### SET EXERCISE
In the commit message, condense the paragraph beginning "I exposed this limitation" into a short bulleted list that keeps its main facts.

### SOURCE PASSAGE
┏━━
Add overflow helpers for applying rational to int (#212)

C++'s integer promotion rules for small types make this specific use
case --- applying a rational magnitude to an integral type --- really
interesting!  The product type can be bigger than the type of the two
inputs, so the overflow might not happen when you think it should.
_Moreover,_ the fact that we subsequently divide by a denominator means
that we can _re-enter_ the valid range and still produce a correct
result!

The only way I know how to deal with something this complicated is to
make a separate target that does only that one thing.  Happily, it's
still the case that there is some maximum and minimum value for each
type that will not overflow for a particular rational magnitude.  The
new helper target exists to figure out what those limits are.

I exposed this limitation by adding a conversion between meters and
yards in `uint16_t`.  This is a great test case because the unit ratio
between meters and yards is very close to 1 (it's 1143 to 1250), meaning
the denominator division "rescues" the great majority of cases.
Moreover, the multiplicative factor (either 1143 or 1250 depending on
direction) is far less than the ratio between `uint16_t` and its
promoted type, assuming the latter is equivalent to `int32_t`.  So,
despite the fact that we're multiplying by a number which is pretty
large relative to the type, we almost never actually overflow!
┗━━
### DATA SECTION
┏━━
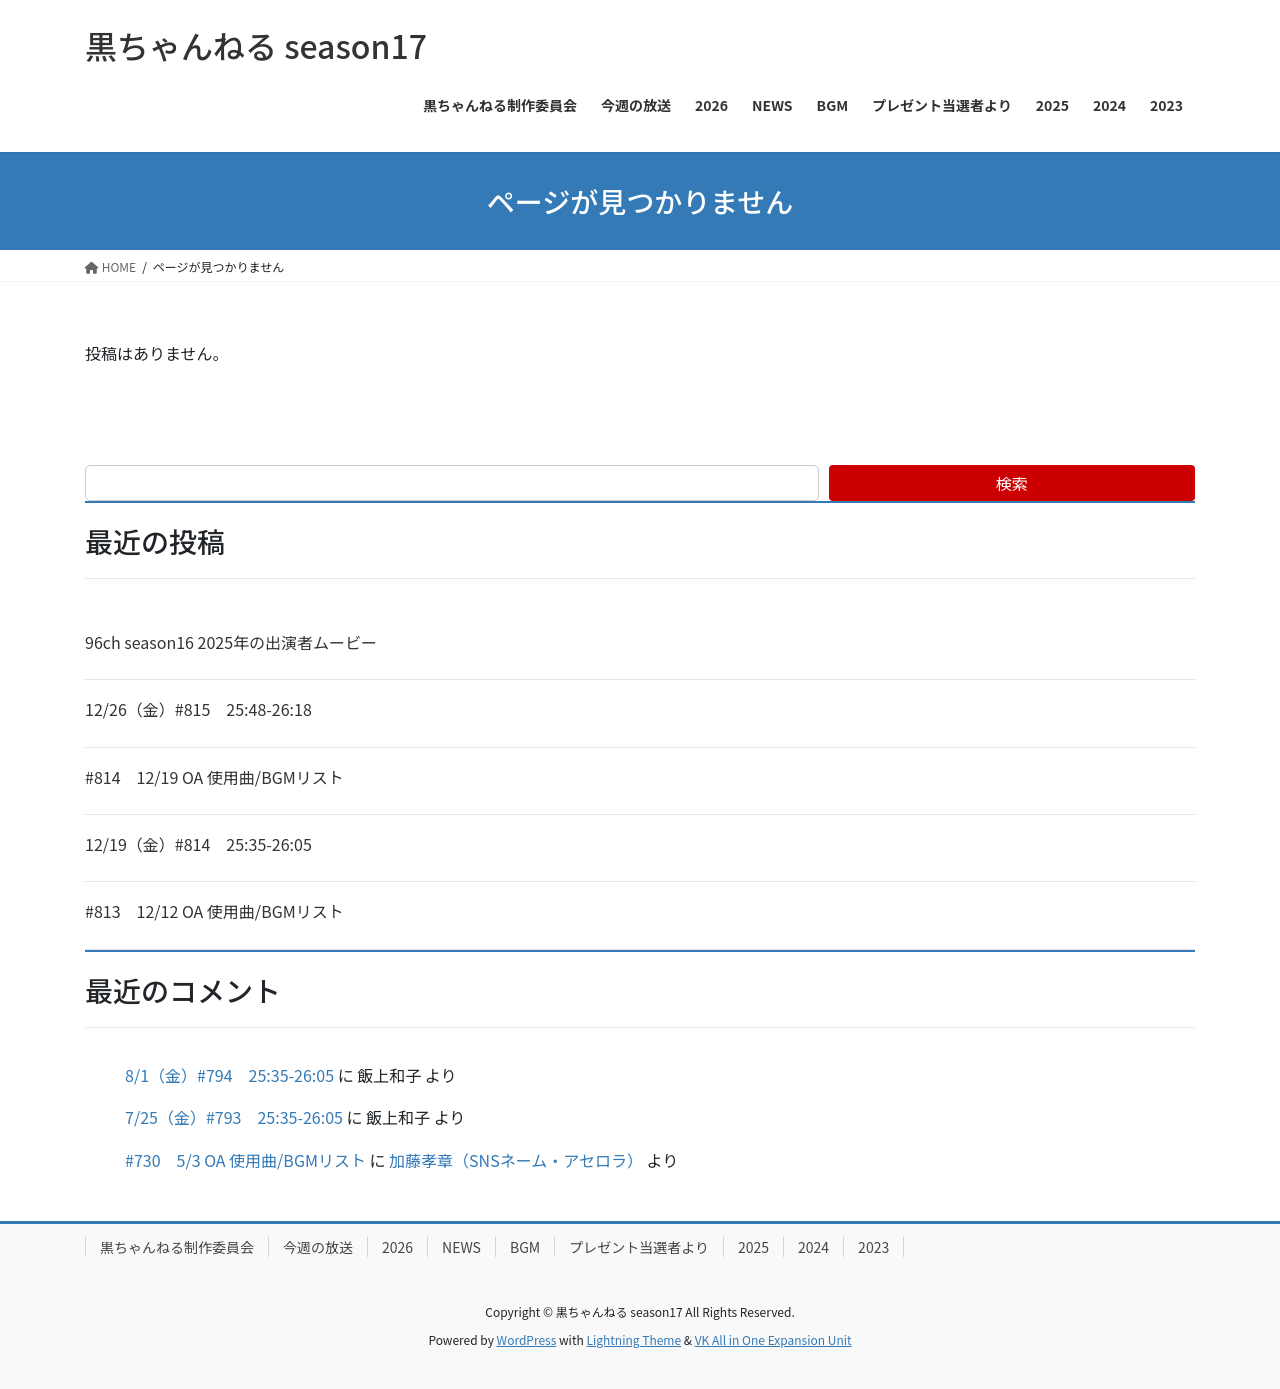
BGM (525, 1247)
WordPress (527, 1339)
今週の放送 (318, 1247)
┗━━
### CORRECT RESULT
- The limitation came to light when a conversion between meters and yards in `uint16_t` was added.
- The meters-to-yards unit ratio is 1143 to 1250, very close to 1, so the denominator division "rescues" the great majority of cases.
- The multiplicative factor is 1143 or 1250, depending on direction. It is far smaller than the ratio between `uint16_t` and its promoted type, assuming that type is equivalent to `int32_t`.
- As a result, the multiplier is large relative to the type, but overflow almost never actually happens.